Reverse transcription-PCR

Cells were extracted for total RNA using TRIzol reagent (Invitrogen, Carlsbad, CA), as described in the manufacturer's instructions (Du ; Fang ). We used 5 μg of total RNA for first-strand cDNA synthesis with oligdT(20) primer by SuperScript III First-Strand Synthesis system (Invitrogen). The primers used in this study were as follows: sod2, forward, 5′-gca gtg tgc ggc acc agc ag-3′, and reverse, 5′-tcc ctt ggc caa cgc ctc ct-3′; and β-actin, forward, 5′-cct gtg gca tcc atg aaa ct-3′; and reverse, 5′-gtg cta gga gcc aga gca gt-3′. The PCR product was analyzed by 2% agarose gel.

Real-time PCR

Total RNA extraction with the miRNeasy Mini Kit (Qiagen, Valencia, CA) and then 1 μg of RNA was used for reverse transcription. Analysis of miR190 expression was carried out using the miScript PCR system (Qiagen) and the 7900HT Fast Real-time PCR system (Applied Biosystems, Carlsbad, CA). The primer for miR190 assay was purchased from Qiagen, and U6 primer provided by the kit was used as loading control. PCR conditions follow the specifications of the miScript PCR Starter Kit (Qiagen). Data were analyzed as described previously (Yu ).

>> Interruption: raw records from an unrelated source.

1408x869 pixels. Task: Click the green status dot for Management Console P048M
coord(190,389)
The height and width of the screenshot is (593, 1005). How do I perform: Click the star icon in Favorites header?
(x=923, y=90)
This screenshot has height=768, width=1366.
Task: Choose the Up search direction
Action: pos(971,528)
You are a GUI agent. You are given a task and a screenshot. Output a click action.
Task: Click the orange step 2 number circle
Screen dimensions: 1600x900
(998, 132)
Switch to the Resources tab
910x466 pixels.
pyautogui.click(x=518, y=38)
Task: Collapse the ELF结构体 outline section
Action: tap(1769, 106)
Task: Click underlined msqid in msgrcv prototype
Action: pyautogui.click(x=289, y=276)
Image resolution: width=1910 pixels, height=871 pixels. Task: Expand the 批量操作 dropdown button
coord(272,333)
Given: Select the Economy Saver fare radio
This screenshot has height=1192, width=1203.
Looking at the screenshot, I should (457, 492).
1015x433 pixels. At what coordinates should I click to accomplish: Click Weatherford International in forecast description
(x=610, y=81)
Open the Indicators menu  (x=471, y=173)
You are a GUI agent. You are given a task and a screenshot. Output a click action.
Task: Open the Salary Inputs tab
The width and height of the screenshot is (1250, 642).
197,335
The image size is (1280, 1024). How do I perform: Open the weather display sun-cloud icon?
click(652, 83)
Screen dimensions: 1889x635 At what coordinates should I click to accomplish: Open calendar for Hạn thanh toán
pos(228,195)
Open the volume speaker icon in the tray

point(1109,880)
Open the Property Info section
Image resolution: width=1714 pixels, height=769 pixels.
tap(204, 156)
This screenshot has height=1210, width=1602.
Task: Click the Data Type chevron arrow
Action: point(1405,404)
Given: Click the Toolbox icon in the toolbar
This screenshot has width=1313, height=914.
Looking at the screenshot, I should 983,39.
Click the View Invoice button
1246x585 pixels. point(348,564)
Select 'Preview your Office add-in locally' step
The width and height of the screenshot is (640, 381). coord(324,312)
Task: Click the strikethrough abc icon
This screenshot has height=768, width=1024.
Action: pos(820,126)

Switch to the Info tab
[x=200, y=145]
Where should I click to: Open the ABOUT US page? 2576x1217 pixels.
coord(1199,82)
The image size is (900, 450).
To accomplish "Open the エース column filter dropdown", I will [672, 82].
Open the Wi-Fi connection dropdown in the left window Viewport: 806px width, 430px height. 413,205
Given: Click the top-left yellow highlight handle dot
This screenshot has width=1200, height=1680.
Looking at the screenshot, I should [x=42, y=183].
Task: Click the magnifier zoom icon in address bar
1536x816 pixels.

Dual-luciferase reporter assay system

For determination of SOD2 promoter–driven luciferase transcriptional activity or FoxO3a-dependent transcriptional activation, stably transfectants with luciferase reporter/TK were seeded into 96-well plates. Cells were cultured in normal culture medium for 24 h and then extracted for luciferase activity assay using the Dual-Luciferase Reporter Assay System (Promega) as described (Ouyang ). The results are presented as relative SOD2 promoter activity or relative FoxO3a-dependent transcriptional activity (Ding ).

Western blot

Cells were seeded into six-well plates and cultured until 80% confluent in normal culture medium. The cells were then extracted with cell lysis buffer (10 mM Tris-HCl, pH 7.4, 1% SDS, 1 mM Na3VO4, and proteasome inhibitor), and cell protein extracts were subjected to Western blot as described previously (Li ).

Statistical methods

The Student's t test was used to determine the significant difference of transcriptional activity between various cells and transfectants. Differences were considered to be significant at p ≤ 0.05.